Im Loft gab es sechs bewegliche Wände. Das ermöglichte dem Team, eine Schlafzimmerszene zu drehen, während nebenan ein anderes Schlafzimmer gebaut und gestrichen wurde. "Wir zogen von einem Zimmer ins nächste und benutzten immer dasselbe Bett", sagt Cohen. "In der dritten Woche drehten wir im Diner, während die Requisite das Loft sauber machte."

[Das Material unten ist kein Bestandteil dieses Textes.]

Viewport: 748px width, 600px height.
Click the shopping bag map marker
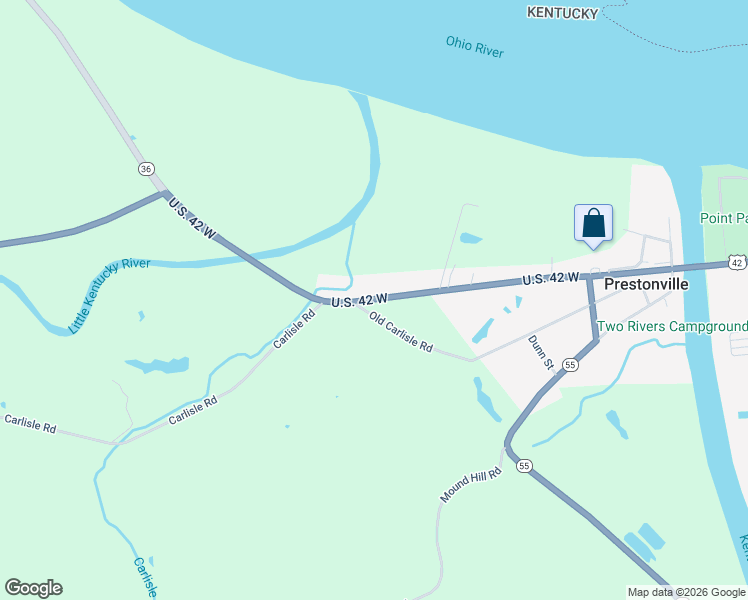(x=593, y=226)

Cohens spezielle Organisation sorgte zwar dafür, daß die Produktion überhaupt losging, aber sie erforderte von jedem Teammitglied das größtmögliche Maß an Flexibilität. Beispielsweise war am ersten Tag gerade eine Masterszene im Kasten, die sie im Madison Park gedreht hatten, als sie darauf hingewiesen wurden, daß ihre Dreherlaubnis nur für die Außenansicht des Parks gültig war! Auf so etwas hätte Cohen natürlich gerne, besonders am ersten Drehtag, verzichtet. Aber das Drehen eines Independent-Films ist eben auch immer ein bißchen Abenteuer! Alle übrigen Parkszenen wurden im Battery Park gedreht.

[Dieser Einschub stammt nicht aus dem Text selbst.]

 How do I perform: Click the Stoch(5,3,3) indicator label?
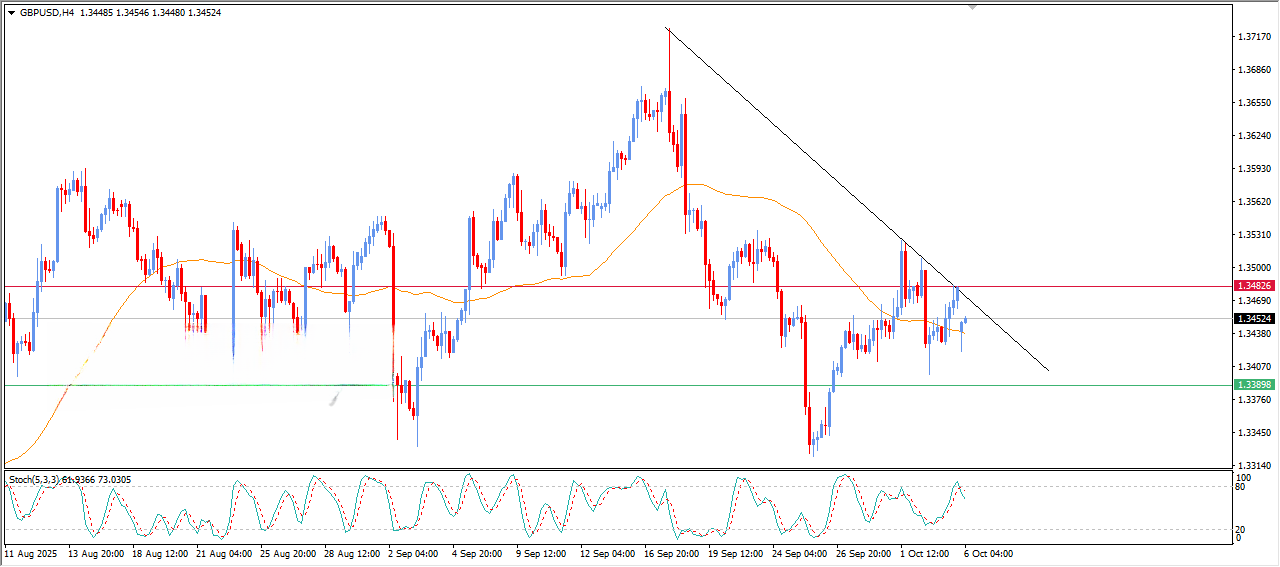(x=35, y=481)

Etwas ähnliches ereignete sich, nachdem Cohen einen Buchladen als Location klar gemacht hatte: In buchstäblich letzter Minute überlegte es sich der Buchhändler anders und Cohen mußte seine Planung umschmeißen, hektisch nach einem neuen Drehort suchen und schließlich in seinem Stamm-Zeitungsladen drehen.

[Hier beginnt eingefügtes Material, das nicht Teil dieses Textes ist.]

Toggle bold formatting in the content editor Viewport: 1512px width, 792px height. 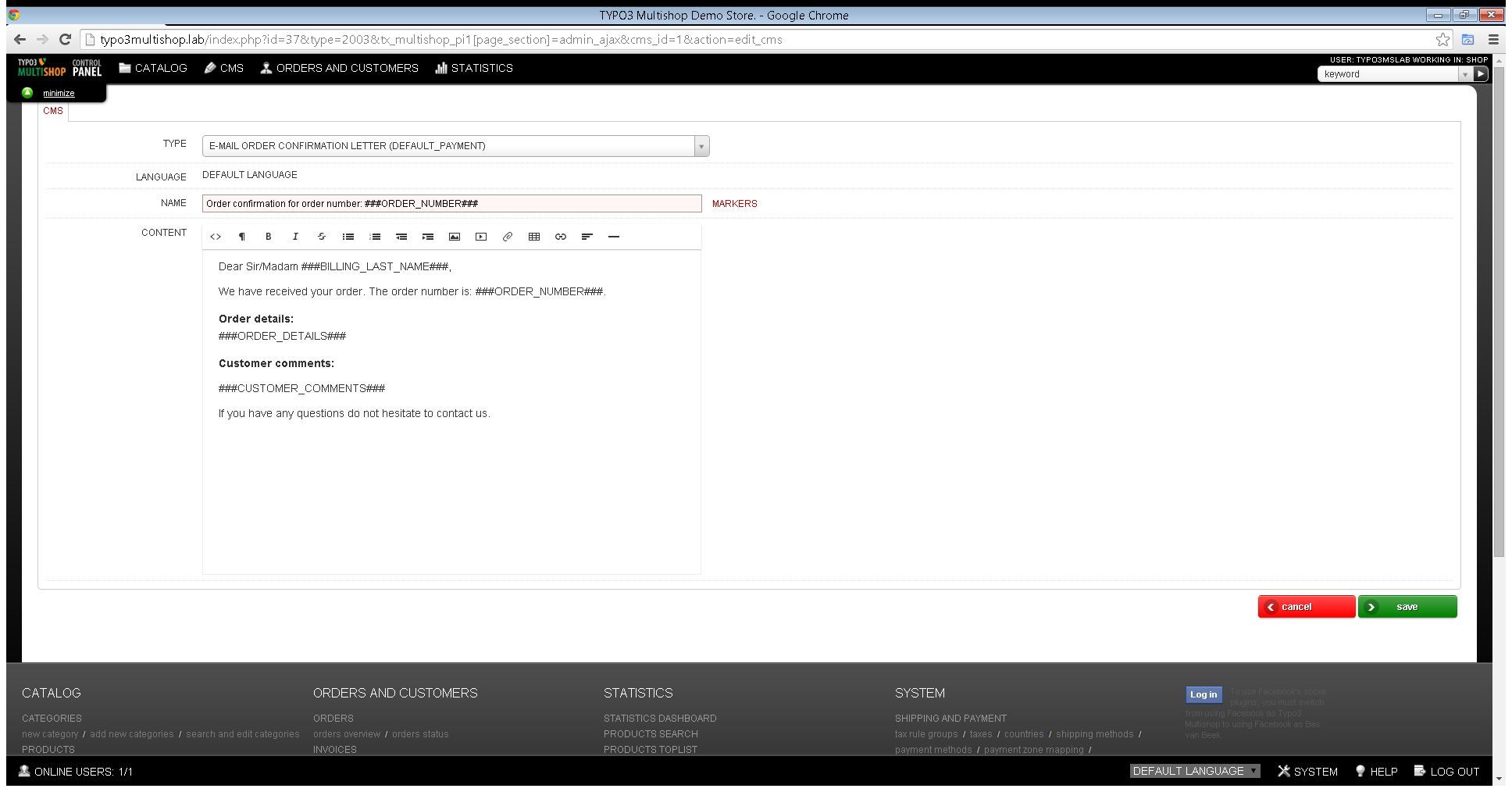pos(269,236)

"Oft haben wir erst am Drehort gesehen, wie wir etwas machen konnten", erinnert sich Cohen. "Einmal drehten wir zum Beispiel eine Szene in Amandas Hauseingang, weil wir an diesem Tag nicht im Washington Square Park drehten konnten. Wir mußten uns immer darauf eingestellt sein, etwas umzuschreiben und ganz anders als geplant zu drehen."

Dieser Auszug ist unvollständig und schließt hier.